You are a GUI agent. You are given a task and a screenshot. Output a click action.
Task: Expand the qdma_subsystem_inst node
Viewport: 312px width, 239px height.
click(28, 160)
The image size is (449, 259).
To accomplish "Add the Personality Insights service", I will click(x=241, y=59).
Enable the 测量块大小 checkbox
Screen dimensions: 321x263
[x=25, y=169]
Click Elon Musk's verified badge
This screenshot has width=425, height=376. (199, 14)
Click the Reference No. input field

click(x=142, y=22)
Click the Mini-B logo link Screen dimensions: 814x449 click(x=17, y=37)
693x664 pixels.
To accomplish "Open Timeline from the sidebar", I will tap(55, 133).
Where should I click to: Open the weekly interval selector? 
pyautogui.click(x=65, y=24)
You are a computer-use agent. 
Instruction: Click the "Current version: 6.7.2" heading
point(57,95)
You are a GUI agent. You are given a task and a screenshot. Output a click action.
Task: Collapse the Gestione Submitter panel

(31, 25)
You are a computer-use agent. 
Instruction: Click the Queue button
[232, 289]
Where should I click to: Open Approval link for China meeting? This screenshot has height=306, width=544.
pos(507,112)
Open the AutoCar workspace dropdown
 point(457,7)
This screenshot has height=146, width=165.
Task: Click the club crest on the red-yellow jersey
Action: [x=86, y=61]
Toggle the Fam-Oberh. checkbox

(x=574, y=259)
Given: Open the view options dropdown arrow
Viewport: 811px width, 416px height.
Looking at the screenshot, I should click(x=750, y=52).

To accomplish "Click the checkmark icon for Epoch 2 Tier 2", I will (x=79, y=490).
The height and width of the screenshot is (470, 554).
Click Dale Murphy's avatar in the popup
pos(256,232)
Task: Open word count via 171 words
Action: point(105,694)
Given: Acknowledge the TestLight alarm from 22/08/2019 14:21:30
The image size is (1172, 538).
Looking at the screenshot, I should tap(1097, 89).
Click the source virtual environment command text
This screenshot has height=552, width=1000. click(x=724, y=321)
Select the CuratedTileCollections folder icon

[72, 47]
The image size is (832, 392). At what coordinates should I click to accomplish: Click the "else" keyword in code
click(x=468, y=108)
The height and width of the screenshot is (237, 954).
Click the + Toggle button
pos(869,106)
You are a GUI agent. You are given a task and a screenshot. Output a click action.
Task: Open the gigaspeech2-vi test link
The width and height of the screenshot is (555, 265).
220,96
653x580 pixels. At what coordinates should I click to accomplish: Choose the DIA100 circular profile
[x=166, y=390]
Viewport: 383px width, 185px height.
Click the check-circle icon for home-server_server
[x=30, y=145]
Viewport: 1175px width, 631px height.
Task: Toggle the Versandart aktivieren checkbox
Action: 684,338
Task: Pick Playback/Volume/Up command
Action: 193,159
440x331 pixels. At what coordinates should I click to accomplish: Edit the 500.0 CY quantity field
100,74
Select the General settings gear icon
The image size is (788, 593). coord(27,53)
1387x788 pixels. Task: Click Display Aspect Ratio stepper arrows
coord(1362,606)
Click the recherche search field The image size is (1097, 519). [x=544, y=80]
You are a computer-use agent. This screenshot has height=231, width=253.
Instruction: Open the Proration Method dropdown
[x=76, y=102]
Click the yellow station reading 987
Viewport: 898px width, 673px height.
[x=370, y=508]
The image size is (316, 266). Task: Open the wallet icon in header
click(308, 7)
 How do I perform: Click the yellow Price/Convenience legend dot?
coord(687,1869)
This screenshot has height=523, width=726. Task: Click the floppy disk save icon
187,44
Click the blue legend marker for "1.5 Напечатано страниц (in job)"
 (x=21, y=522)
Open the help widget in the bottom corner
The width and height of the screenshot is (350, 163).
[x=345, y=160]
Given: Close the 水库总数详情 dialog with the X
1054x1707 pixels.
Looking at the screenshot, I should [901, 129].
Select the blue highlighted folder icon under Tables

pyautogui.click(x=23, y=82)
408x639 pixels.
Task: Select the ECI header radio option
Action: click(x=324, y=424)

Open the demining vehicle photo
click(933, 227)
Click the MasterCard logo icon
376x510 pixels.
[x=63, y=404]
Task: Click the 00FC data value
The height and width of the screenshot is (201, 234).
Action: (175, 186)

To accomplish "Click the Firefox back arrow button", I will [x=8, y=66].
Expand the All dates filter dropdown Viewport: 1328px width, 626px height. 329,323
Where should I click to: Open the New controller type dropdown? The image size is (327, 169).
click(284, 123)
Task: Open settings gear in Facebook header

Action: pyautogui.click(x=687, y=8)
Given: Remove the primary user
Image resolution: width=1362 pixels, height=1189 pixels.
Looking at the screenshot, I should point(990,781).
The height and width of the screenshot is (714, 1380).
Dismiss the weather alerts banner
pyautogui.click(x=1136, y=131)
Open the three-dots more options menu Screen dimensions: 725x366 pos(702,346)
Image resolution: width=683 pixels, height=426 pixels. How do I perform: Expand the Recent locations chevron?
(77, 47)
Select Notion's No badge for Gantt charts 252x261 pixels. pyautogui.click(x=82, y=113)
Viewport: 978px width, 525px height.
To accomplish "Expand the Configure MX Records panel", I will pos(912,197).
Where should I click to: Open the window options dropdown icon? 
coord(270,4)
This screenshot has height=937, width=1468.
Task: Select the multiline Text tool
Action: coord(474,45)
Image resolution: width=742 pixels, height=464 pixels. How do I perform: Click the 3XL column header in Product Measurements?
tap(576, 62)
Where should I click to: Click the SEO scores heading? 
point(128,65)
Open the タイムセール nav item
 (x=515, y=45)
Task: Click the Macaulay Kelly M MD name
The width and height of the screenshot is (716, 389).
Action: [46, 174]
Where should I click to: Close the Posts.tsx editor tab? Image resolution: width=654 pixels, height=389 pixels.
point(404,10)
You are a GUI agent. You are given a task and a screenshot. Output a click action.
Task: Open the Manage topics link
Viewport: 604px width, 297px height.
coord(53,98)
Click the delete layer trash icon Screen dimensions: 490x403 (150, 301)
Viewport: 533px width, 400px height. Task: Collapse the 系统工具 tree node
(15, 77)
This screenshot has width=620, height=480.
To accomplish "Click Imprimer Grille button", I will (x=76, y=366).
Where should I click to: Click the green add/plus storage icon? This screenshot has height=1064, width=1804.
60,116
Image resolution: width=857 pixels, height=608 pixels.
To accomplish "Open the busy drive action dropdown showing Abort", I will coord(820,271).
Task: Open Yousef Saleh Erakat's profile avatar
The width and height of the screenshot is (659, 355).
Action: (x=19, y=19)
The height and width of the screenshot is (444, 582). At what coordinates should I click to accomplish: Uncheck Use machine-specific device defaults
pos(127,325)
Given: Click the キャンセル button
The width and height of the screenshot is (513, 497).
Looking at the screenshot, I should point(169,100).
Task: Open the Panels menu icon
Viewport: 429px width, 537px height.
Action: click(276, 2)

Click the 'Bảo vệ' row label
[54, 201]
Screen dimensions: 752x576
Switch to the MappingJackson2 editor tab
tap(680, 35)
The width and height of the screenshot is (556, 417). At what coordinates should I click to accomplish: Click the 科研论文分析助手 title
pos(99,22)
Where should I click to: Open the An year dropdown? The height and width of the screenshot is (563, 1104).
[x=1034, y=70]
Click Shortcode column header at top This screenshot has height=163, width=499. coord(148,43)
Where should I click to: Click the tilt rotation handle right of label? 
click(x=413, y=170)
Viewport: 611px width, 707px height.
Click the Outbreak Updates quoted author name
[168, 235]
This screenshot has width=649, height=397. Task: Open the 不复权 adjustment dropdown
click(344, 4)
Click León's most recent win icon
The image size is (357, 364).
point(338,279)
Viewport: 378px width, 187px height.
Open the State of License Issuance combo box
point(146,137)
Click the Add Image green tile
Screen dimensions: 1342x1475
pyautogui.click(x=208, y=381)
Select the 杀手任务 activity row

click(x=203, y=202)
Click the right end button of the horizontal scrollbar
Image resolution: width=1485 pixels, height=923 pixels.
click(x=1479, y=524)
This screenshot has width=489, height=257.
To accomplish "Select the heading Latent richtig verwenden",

## What is needed
Only the lines with "from" are needed; find them in the records and copy each one.

## Your response
To accomplish "Open Timeline from the sidebar", I will tap(55, 133).
Given: Acknowledge the TestLight alarm from 22/08/2019 14:21:30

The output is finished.